# snow geese



## waterdragon

i am new to the waterfowl and i was wondering if there is any snow geese or any other kind geese or ducks migrate through the trumbull and ashtabula area and when would it be a good time to hunt for them. thank you


----------



## freyedknot

you might not ever see any snow geese in ohio. there are a lot of swans in ohio that are white and a few have been shot this year already. 1 at mosquito lake draw hunt too. there are only a few snow geese that visit ohio each year.


----------



## BigChessie

If your new to waterfowling DON"T shoot ANYTHING white! I have seen snow geese in Ohio and hunt with a guy that shot one 4 years ago here. To many SWANS have been shot this year already by guys thinking they are "Albino Cans" or "Snows" HUGE diffrence between them. If you have to ask


> any other kind geese or ducks migrate through


 Your best bet is to find hunters that have been waterfowling and just tag along to learn the ropes. Not only will it be better on your wallet,$1000 fine for shooting a swan. But you can also learn how to do things and enjoy yourself with new friends.


----------



## zpyles_00

I have to agree with chessie, dont shoot anything white. Ive been waterfowl hunting for 10 short years now and I have never seen a snow goose in ohio, well anywhere else other than pictures and mounts for all that goes lol


----------



## billybob7059

looking for snows go to texas! I have never seen a snow in ohio either.


----------



## BigChessie

> I have never seen a snow goose in ohio,





> I have never seen a snow in ohio either.
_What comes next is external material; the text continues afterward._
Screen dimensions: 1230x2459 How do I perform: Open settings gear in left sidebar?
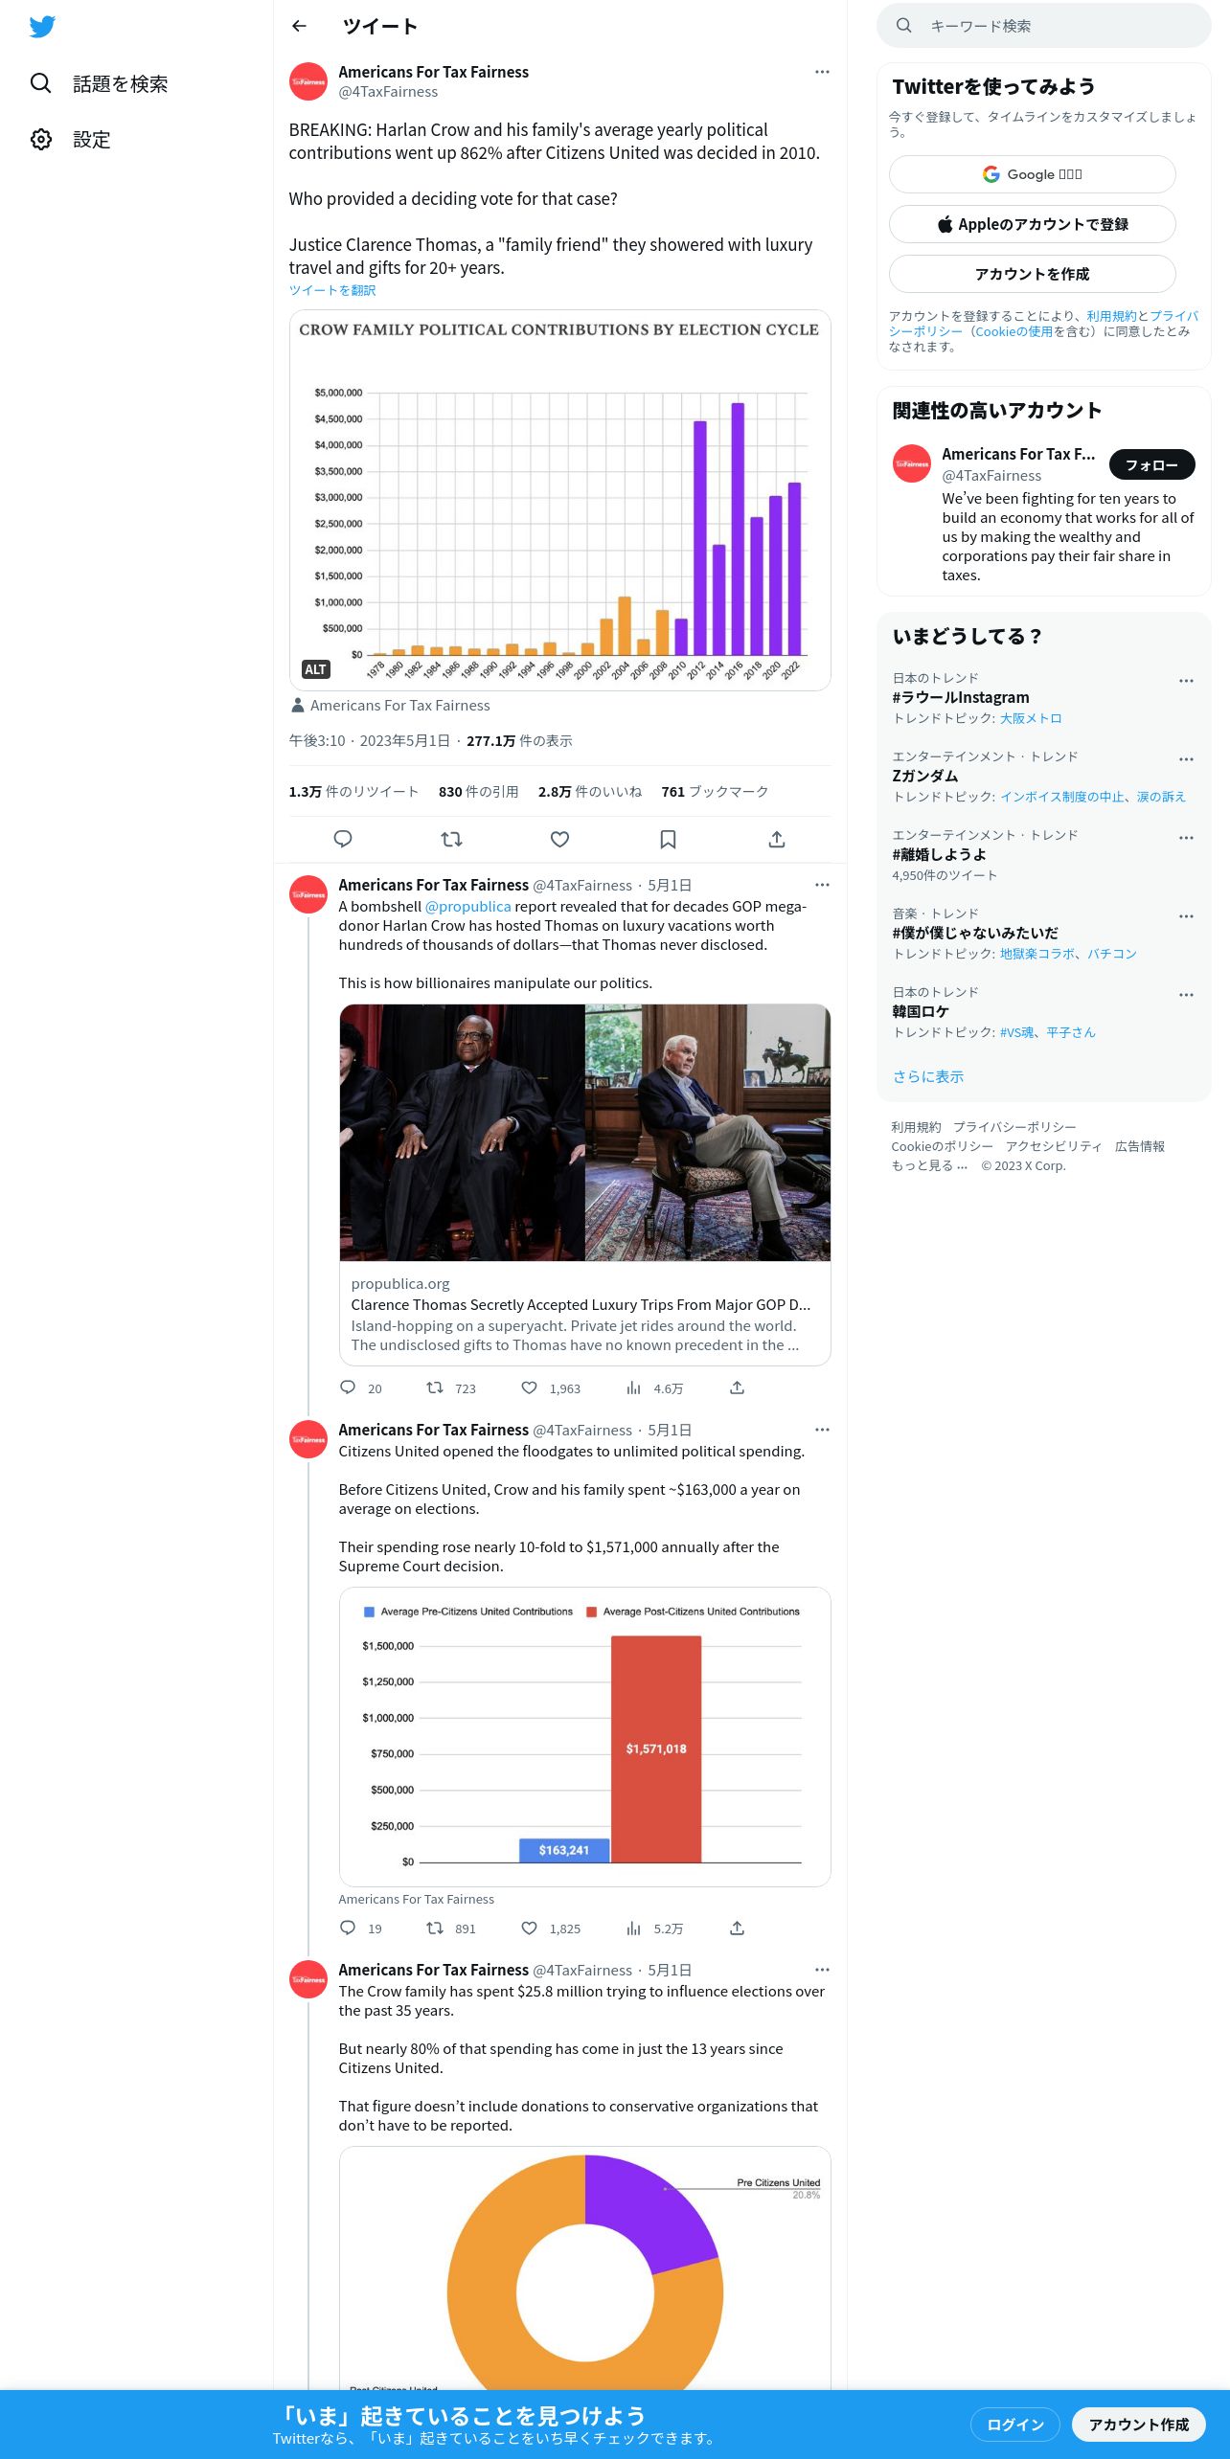point(41,140)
> you might not ever see any snow geese in ohio


Looks like we need to get a pot going and see who can post up a pic of a snow here in Ohio. lol


----------



## Row v. Wade

I've seen 3 in the last couple of years, sorry no pic's. They were mixed in with a large flock of canada geese. A small % of the canada's were sportin the orange coned collars.


----------



## BigChessie

R vs W With only 1 exception all of the Snows I have seen have also always been mixed in with Cans.


----------



## Row v. Wade

BigChessie,
I'm guessing the one's I saw were juvees. They had a little brown hue around the neck area but hey, I'm not a goosologist.


----------



## mojo

what are you talking about swans? they are dangered or sumphin ain't they, if i's see me anything white it's down, don't matter how high it flies i'll shoot at it. Hell it don't even have to be white or a duck, i'm gonna shoot it. Cormorants are great on the grill. Just get yoself a 10 guage with lead buck shot, it'll do the trick for any range. Man dem snows gooses are frickin huge around here too, my buddy blasted one last year with an 8 ft wingspan. 
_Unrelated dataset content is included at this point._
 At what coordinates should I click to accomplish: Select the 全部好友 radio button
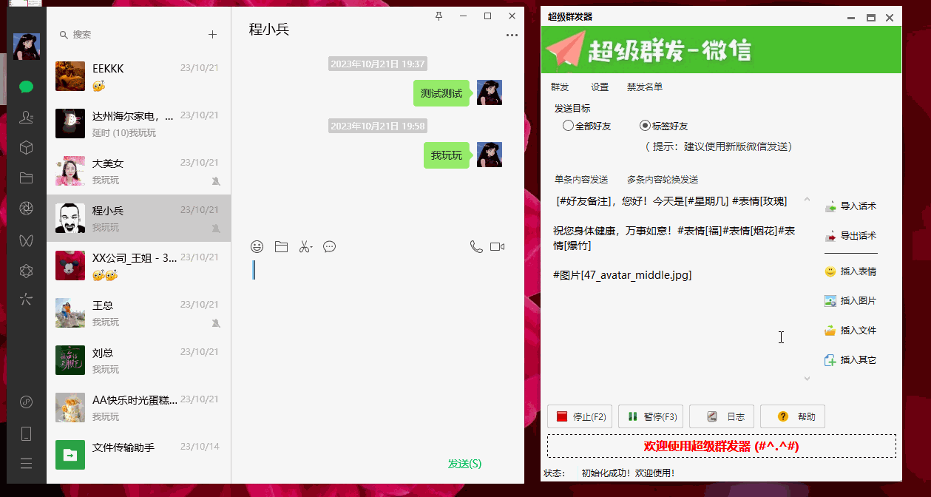(x=568, y=126)
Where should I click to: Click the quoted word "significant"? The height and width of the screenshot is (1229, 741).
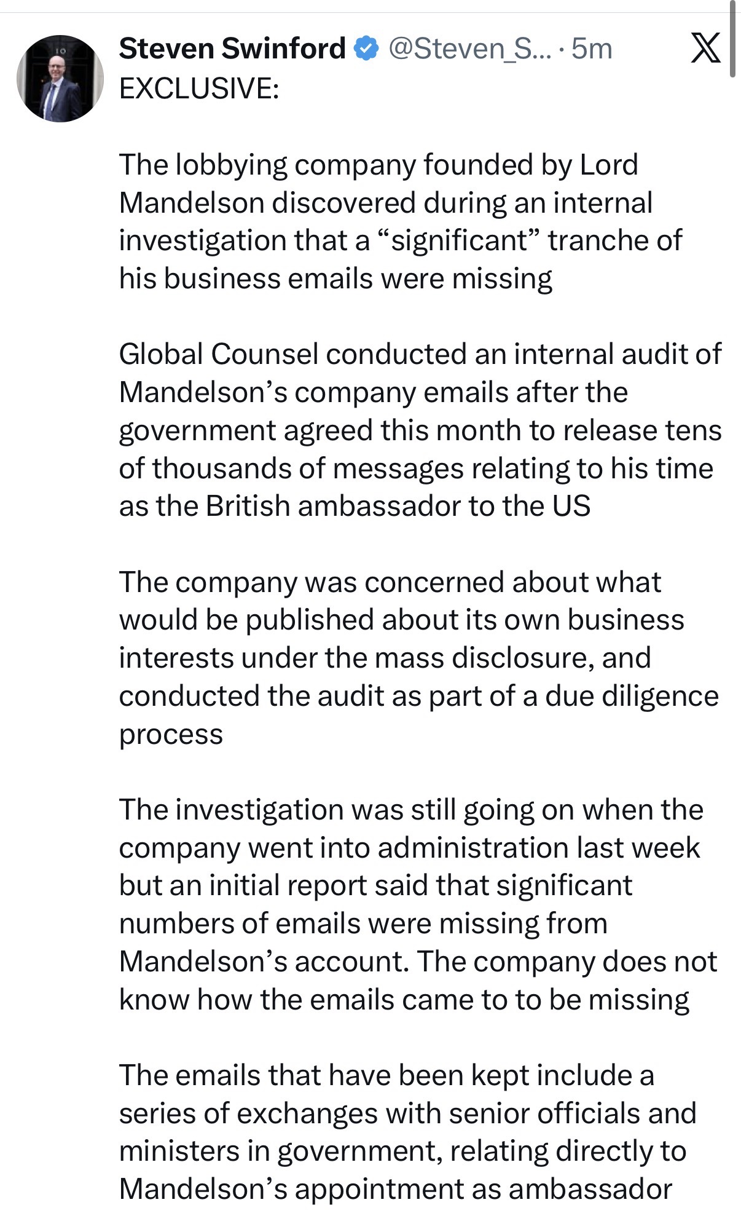[460, 240]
Waterdragon just get used to being in close proximitey with people carrying firearms who talk and think like that if you plan on getting into waterfowling. Pretty scary how people are. You should heard the marsh erupt with honks on the teal opener when a flight of cormies came over. For as expensive as waterfowling is to get into the sport sure attracts a lot of poor retarded hilljacks. Goodluck, not a lot of snows but you should see plenty of canada geese this season.


----------



## BigChessie

> sure attracts a lot of poor retarded hilljacks.
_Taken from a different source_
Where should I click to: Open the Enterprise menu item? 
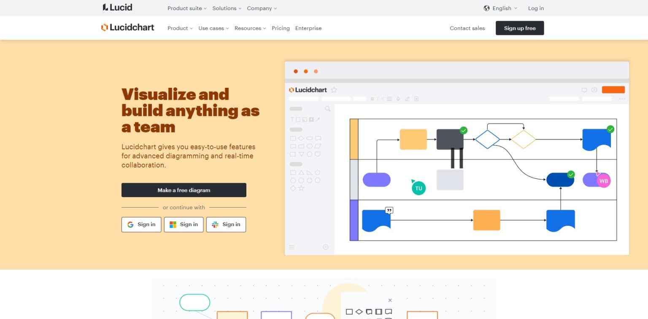308,28
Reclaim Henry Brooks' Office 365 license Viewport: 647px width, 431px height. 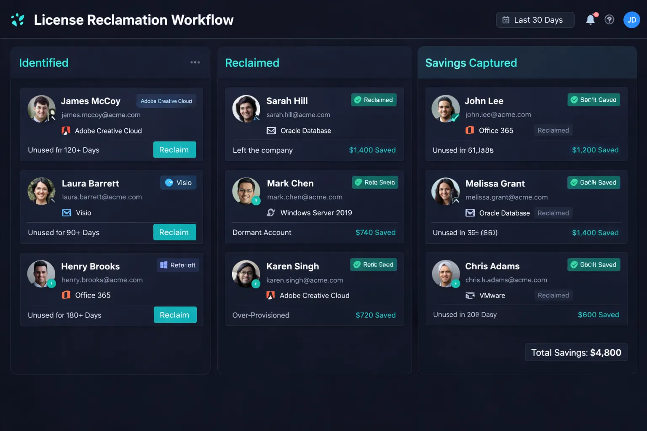[x=175, y=315]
And I thought that only applied to deer gun season! lol


----------



## beatsworkin

We saw several large flocks of snows last year. I've only come close twice on beading up on one here in Ohio. I heard a big flock while fishing at night out at Buckeye 3 years ago. Heard them for a good 10 minutes or so.

Nothing like the flights out in Illinois and Louisiana though!


----------



## doorslammer

I photographed this Snow Goose flying with a Canada at the resevoir in Norwalk, Ohio, on March 1. It was the first one I have seen. I also photographed a Bald Eagle at the same spot the day before.


----------



## honkinhank

thats cool slammer. never saw it but heard a speck while hunting swamp donkeys in NE ohio in january. have seen a snows down here, and a buddy kill one here a few yrs ago it was a ross goose


----------



## honkinhank

oh yea,,swamp donkeys are geese forgot to tell u guys that


----------



## Toxic

They are few and far in between on Ohio. As stated you will see them mixed in with Canadians a lot.


----------



## ducky152000

not a snow but a ross ishot here in ohio a few years ago.


> Looks like we need to get a pot going and see who can post up a pic of a snow here in Ohio. lol



http://www.ohiogamefishing.com/community/picture.php?albumid=649&pictureid=3385


----------



## huntindoggie22

I had a speck come into my spread this year but couldn't put a bead on him. I also saw at least three flocks of snows. They are around in Ohio but usually very few and they are hard to hunt because around here they usually don't use the same area for more than one or two days.


----------



## firstflight111

doorslammer said:


> I photographed this Snow Goose flying with a Canada at the resevoir in Norwalk, Ohio, on March 1. It was the first one I have seen. I also photographed a Bald Eagle at the same spot the day before.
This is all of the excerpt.